__PROBLEM DESCRIPTION__. Treat the line containing "Given: Click the" as the first line and the final line of the material below as the last; reproduce that range exactly.

__EXERCISE INPUT__.
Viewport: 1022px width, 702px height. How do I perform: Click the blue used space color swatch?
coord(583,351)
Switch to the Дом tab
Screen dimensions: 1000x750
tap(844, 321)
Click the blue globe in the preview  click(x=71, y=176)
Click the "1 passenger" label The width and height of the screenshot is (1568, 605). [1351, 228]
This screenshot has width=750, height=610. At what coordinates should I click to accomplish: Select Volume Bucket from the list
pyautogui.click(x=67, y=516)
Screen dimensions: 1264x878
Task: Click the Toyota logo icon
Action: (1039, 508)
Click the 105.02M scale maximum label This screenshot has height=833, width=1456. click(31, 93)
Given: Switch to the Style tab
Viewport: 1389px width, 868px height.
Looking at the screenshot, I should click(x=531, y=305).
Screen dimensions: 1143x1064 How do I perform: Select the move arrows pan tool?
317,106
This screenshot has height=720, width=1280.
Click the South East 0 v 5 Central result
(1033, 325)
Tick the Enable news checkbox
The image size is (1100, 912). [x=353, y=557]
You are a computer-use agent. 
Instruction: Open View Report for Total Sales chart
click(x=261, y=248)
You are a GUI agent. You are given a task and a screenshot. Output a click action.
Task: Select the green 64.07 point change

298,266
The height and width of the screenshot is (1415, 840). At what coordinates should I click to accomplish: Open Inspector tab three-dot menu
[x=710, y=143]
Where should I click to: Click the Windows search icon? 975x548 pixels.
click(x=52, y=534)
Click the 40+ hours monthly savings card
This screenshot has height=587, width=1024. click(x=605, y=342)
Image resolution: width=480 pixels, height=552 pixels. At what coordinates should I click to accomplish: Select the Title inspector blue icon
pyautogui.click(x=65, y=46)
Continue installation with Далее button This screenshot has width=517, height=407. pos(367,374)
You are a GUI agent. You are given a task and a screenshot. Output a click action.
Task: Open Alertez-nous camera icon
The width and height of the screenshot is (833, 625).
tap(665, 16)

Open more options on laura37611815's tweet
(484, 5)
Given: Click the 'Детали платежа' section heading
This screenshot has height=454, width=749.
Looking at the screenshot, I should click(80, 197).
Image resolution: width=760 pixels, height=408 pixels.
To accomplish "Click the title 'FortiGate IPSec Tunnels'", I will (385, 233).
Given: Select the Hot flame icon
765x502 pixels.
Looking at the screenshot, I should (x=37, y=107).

__TASK ANSWER__.
Given: Click the 'Детали платежа' section heading
This screenshot has height=454, width=749.
Looking at the screenshot, I should click(80, 197).
Image resolution: width=760 pixels, height=408 pixels.
To accomplish "Click the title 'FortiGate IPSec Tunnels'", I will (385, 233).
Given: Select the Hot flame icon
765x502 pixels.
Looking at the screenshot, I should (x=37, y=107).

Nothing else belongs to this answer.